Historia #243: Todo es culpa de los gatos

Güena, güeón.
            −Güena, culiao’, ¿cómo estai? ¿Por qué esa cara?
            −Puta, la güeá es súper güeona, en volá hasta te da risa.
−Ya, si no hay drama: cuenta nomás, que no me río.
−Mira, la güeá de verdad es súper güeona; cacha que hay unos gatos que van a güear a mi casa y me tienen hasta el pico.
            −Ya, ¿qué onda los gatos?
            −No sé si te conté, pero hace unas semanas adopté una gatita y la volá.
            −¿Qué onda, la gata es suelta como vo’?
            −No, na’ que ver: la gata es súper tranquila y respetuosa. Mea y caga donde debe, y no me fastidia por comida por la madrugada como la Canela.
            −Ya, ¿y cuál es el problema?
            −Que vienen otros gatos a comerle la comida y a cagar en su caja de arena. De hecho, ayer llegué a mi casa y mi pieza estaba pasá’ a meados. No sé por dónde chucha se metieron los gatos culiaos, pero llevan días así, meándome todo.
            −Ah, pero pa’ eso hay una solución fácil.
            −¿Cuál?
            −Mira, tomai’ un vaso, le echai’ un poco de agua y lo mezclai’ con un poco de vinagre. Cuando la güeá quede lista, tení’ que echarla en los lugares donde mearon los gatos culiaos; así nunca más van a volver a mear ahí.
            −¿En serio, güeón? ¿No me estarai’ güeando?
            −No, pa’ na’; inténtalo.
            −Mira, justo acá tengo un poco de vinagre.
            −Güena; échale agua y mézclalo con una cuchara… Eso… Así… Y ahora…; oye, ¿por qué te estai’ llevando esa güeá a…? ¡Oye, güeón, ¿por qué te estai’ echando esa güeá en la cara, güeón pa’o?!

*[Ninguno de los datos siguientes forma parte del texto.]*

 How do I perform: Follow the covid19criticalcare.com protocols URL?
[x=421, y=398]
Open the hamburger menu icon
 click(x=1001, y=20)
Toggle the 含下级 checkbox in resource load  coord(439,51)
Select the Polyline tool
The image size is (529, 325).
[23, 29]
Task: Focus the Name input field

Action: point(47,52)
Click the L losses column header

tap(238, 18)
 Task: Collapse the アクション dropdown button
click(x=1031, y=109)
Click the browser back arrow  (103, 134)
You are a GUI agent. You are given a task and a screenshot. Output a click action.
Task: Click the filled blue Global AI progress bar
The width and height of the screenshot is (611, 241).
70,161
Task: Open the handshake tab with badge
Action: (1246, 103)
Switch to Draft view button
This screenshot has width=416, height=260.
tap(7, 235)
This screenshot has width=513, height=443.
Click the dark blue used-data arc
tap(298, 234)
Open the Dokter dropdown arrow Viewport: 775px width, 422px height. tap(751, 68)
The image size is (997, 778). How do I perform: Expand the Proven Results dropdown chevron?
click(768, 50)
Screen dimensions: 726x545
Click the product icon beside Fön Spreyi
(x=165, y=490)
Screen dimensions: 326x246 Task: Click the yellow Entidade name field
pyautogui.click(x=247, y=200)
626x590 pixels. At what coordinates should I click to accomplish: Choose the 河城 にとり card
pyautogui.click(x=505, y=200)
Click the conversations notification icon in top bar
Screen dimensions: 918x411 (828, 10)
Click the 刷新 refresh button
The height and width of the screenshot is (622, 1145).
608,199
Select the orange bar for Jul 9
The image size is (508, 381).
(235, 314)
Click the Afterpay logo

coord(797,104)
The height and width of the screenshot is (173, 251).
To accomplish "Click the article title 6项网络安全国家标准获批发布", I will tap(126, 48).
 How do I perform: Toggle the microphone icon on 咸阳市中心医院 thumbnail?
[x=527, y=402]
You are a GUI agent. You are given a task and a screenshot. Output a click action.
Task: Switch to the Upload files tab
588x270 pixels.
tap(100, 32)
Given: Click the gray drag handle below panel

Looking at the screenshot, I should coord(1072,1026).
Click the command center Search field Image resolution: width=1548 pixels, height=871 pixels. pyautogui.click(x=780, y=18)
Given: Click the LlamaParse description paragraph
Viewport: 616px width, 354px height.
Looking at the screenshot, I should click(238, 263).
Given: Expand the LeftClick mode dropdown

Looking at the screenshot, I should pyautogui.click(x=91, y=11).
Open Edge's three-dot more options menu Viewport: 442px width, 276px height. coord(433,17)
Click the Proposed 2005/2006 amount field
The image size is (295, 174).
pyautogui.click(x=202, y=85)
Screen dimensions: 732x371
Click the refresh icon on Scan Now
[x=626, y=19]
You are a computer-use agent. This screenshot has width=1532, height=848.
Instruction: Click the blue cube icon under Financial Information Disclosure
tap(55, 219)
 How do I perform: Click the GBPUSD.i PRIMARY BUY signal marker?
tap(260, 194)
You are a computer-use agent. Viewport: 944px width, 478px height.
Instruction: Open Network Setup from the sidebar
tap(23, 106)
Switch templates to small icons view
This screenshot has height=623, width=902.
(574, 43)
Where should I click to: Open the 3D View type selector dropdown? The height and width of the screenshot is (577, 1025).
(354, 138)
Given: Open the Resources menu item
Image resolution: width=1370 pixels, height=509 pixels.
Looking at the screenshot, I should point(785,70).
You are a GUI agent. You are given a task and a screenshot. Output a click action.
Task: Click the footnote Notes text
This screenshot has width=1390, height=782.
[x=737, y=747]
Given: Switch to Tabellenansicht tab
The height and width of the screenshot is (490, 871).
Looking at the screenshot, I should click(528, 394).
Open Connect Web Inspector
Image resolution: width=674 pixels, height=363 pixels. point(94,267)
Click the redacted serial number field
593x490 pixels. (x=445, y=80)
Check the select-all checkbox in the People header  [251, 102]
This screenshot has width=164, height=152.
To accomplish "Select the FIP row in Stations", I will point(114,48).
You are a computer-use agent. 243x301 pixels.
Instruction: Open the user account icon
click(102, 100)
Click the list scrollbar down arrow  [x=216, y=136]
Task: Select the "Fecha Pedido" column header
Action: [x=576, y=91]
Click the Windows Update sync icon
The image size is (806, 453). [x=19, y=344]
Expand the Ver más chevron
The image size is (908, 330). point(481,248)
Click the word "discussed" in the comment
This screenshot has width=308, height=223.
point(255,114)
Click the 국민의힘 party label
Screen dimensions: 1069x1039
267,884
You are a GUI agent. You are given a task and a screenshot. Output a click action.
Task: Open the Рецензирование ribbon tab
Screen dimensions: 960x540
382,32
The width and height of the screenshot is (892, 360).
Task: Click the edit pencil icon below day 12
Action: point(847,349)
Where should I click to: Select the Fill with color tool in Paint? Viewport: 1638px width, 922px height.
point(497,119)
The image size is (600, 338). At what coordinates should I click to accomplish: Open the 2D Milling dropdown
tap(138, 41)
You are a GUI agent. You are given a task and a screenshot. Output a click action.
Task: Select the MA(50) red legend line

            −Los gatos, güeón. Toda esta mierda es culpa de los gatos.

Largo camino a la ruina #25: Perdido

Desperté y no encontré mi celular al palpar el velador a mi lado; me di la paja de abrir bien los ojos y buscarlo con más detención, pero ahí no estaba; ni tampoco en el suelo; ni en los bolsillos de mis pantalones ni en mi chaqueta (me había vuelto a quedar dormido con ropa). Pensé: "en volá' lo perdí ayer, curao'", recordando que estábamos en la playa, tomando cerveza hasta que algo hizo click en mi cabeza y todo se oscureció de repente. No recordaba otra cosa además de eso.
Así fue que pensé (también) en que el celular en realidad me daba lo mismo: además de dar la hora, las llamadas que recibía sólo me causaban malestar y fastidio, lo que me tenía podrido desde hacía tiempo. Pero recordé (como un chispazo) que ahí se iba el número de mi ex (el que nunca memoricé para evitar llamarla curao' en la madrugada después de haber terminado) junto con sus fotos en pelota que me mandaba cuando no podíamos dormir juntos y los videos que grabábamos cuando estábamos en buena, culiando a todo ritmo.
Pensé: "¡mierda!", sintiendo un miedo punzante en el estómago, antes de dejar que el sueño volviera a hacer lo suyo, tumbándome con la ropa puesta sobre esas sábanas pasadas a cerveza.

Ya tendría tiempo para solucionar esos problemas.